Aux termes de l’article L. 412-4 du même code, dans sa version applicable au 29 juillet 2023, la durée des délais prévus à l’article L. 412-3 ne peut, en aucun cas, être inférieure à un mois ni supérieure à un an. Pour la fixation de ces délais, il est tenu compte de la bonne ou mauvaise volonté manifestée par l’occupant dans l’exécution de ses obligations, des situations respectives du propriétaire et de l’occupant, notamment en ce qui concerne l’âge, l’état de santé, la qualité de sinistré par faits de guerre, la situation de famille ou de fortune de chacun d’eux, les circonstances atmosphériques, ainsi que des diligences que l’occupant justifie avoir faites en vue de son relogement.
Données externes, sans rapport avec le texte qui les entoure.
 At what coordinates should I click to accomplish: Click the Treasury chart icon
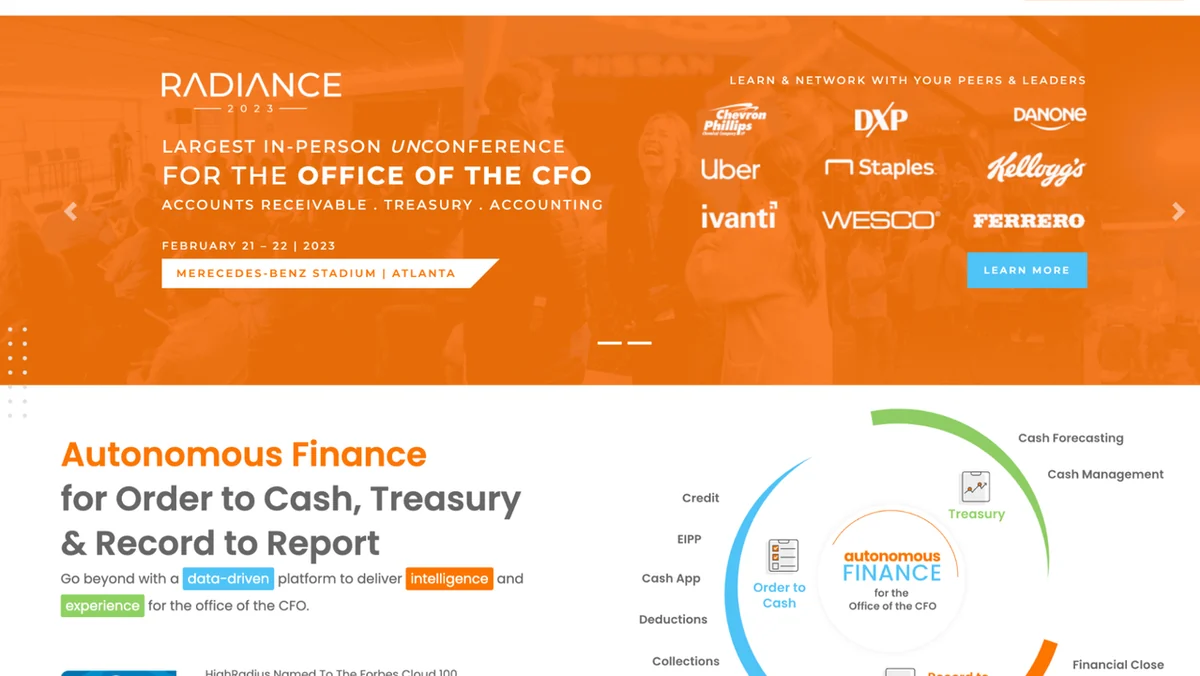point(975,487)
Il est également tenu compte du droit à un logement décent et indépendant, des délais liés aux recours engagés selon les modalités prévues aux articles L. 441-2-3 et L. 441-2-3-1 du code de la construction et de l’habitation et du délai prévisible de relogement des intéressés.
Il appartient donc au juge de respecter un juste équilibre entre deux revendications contraires en veillant à ce que l’atteinte au droit du propriétaire soit proportionnée et justifiée par la sauvegarde des droits du locataire, dès lors que ces derniers apparaissent légitimes.
En l’espèce, la société SA [Adresse 4] indique que la dette locative a été effacée le 21 août 2024. Les parties s’accordent à reconnaitre que Madame [T] a repris le versement des indemnités d’occupation. Cette dernière s’engage à respecter cette obligation.
Madame [J] [T] ne justifie pas de démarches pour la recherche d’un nouveau logement, outre une nouvelle demande de logement social. Elle précise qu’elle a la charge seule de sa fille scolarisée. Elle énonce que ses ressources sont constituées par son salaire mensuel d’environ 745 euros et sa pension d’invalidité (CRAMIF) à hauteur d’environ 498 euros par mois.
Ainsi, la bonne foi de Madame [J] [T] et l’accord des parties peuvent conduire à lui accorder de nouveau délai pour une durée de 12 mois, soit jusqu’au 10 octobre 2026, à condition qu’elle paie chaque indemnité d’occupation à bonne échéance.
A l’expiration de ce délai il pourra être procédé à l’expulsion sauf à ce que les parties trouvent un nouvel accord.
Sur les demandes accessoires
Au regard de la nature de la demande, les dépens seront mis à la charge de Madame [J] [T].
PAR CES MOTIFS
Le Juge de l’exécution statuant par mise à disposition au greffe, par décision contradictoire, en premier ressort,
ACCORDE à Madame [J] [T] un délai pour quitter les lieux, situés [Adresse 2] à [Localité 6], jusqu’au 10 octobre 2026 à la condition que Madame [J] [T] règle chaque indemnité d’occupation à bonne échéance ;
CONDAMNE Madame [J] [T] aux dépens ;
RAPPELLE que les décisions du juge de l’exécution sont exécutoires de plein droit.
Ainsi jugé et mis à disposition au greffe, le 10 Octobre 2025. Le présent jugement a été signé par le Juge et le Greffier.